Charleroi - Parking payant: voici la voiture scanner!

En janvier, le passage au stationnement payant dans tout l’intraring carolo avait créé un véritable tollé. Malgré cette décision, beaucoup essayent encore de se faufiler entre les mailles du filet, mais ça sera bientôt fini. Une voiture va se balader dans les rues à longueur de journée pour scanner toutes les plaques et vérifier si chacun a bien réglé son dû. Elle entrera en fonction en juin, mais on a déjà pu l’essayer!

Annoncée pour début avril à la base, la voiture scanner a pris un peu de retard. La faute à quelques petits soucis de douane pour le matériel. Mais elle est désormais bien là! D’aspect extérieur, certains la comparent à une «Google Car» qui photographie les rues. Deux petites caméras sont juchées sur son toit.

Certes, elle n’entrera en fonction qu’en juin, mais quand nous avons pu participer à quelques essais hier, son efficacité était impressionnante. Disposant du même programme de reconnaissance des plaques que la police fédérale, elle scannait celle de chacune des voitures stationnées des deux côtés de son trajet. Que les autos soient garées parallèlement ou perpendiculairement par rapport à la voiture scanner, peu importe!

Même quand deux véhicules étaient presque collés, elle parvenait à immortaliser leur plaque.

Que les caméras soient en hauteur et disposées selon un certain angle permet de passer au-dessus de tous les capots dans le chemin.

Au fur et à mesure, le passager contrôlait le bon fonctionnement du tout, les images se retrouvant immédiatement sur sa tablette.

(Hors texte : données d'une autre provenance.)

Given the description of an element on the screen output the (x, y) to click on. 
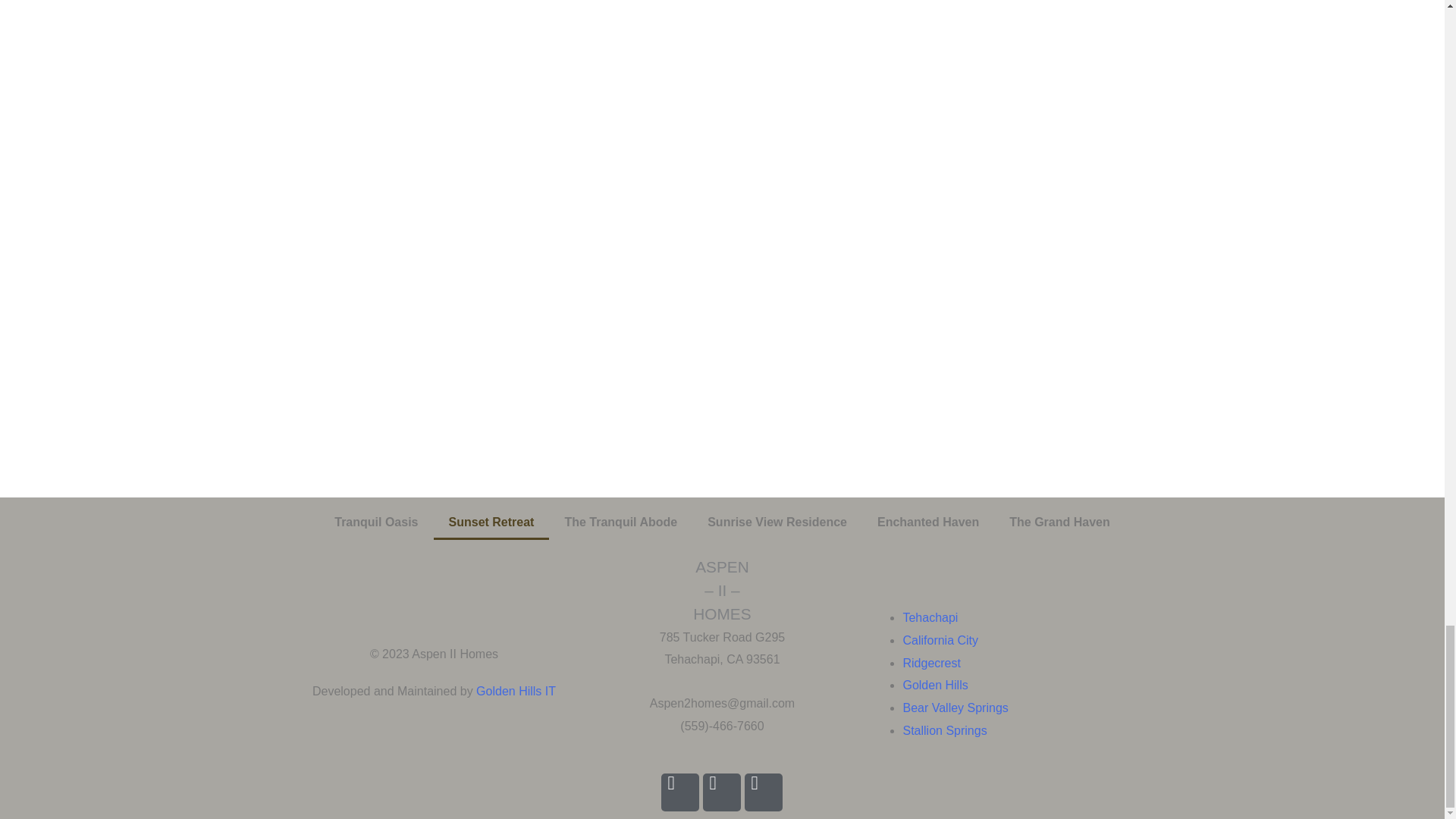
Tranquil Oasis (375, 522)
California City (940, 640)
Tehachapi (930, 617)
Sunset Retreat (491, 522)
Golden Hills IT (516, 690)
Enchanted Haven (927, 522)
Ridgecrest (930, 662)
Youtube (763, 792)
Sunrise View Residence (777, 522)
The Tranquil Abode (620, 522)
The Grand Haven (1059, 522)
Facebook (679, 792)
Twitter (722, 792)
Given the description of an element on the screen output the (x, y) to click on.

Grâce à ce système diabolique, la voiture scanner pourra à terme contrôler 10.000 véhicules par jour et vagabonder quotidiennement à deux reprises dans chaque rue concernée par le plan de stationnement. «Si nous détectons des zones problématiques à un moment, elle pourrait tout aussi bien se concentrer temporairement sur celles-ci», note Manu Pepinster, directeur de la Régie Communale Autonome, qui est en charge du tout.

À pied aussi

Pour résumer, une fois les images prises, elles sont envoyées vers un logiciel qui les compare avec les bases de données des horodateurs, des payements par SMS et des autres abonnements divers. Les cas problématiques sont triés et des agents constatateurs font alors le nécessaire. «Ceux-ci sont au nombre de 8, mais certains continueront à sillonner les rues à pied, pour garder le contact avec le citoyen.» Une fois les étapes décrites franchies, deux fois par semaine, des envois de redevance sont effectués. «Tout cela a bien sûr été intégré dans le calcul du délai de payement, pour éviter tout souci.»

Dans la plupart des villes où des voitures scanners sont en service, elles servent avant tout à identifier les secteurs les plus problématiques, afin que des agents constatateurs s’y rendent. À Charleroi, le système est donc bien plus direct. Au grand dam, c’est le moins qu’on puisse écrire, des Carolos!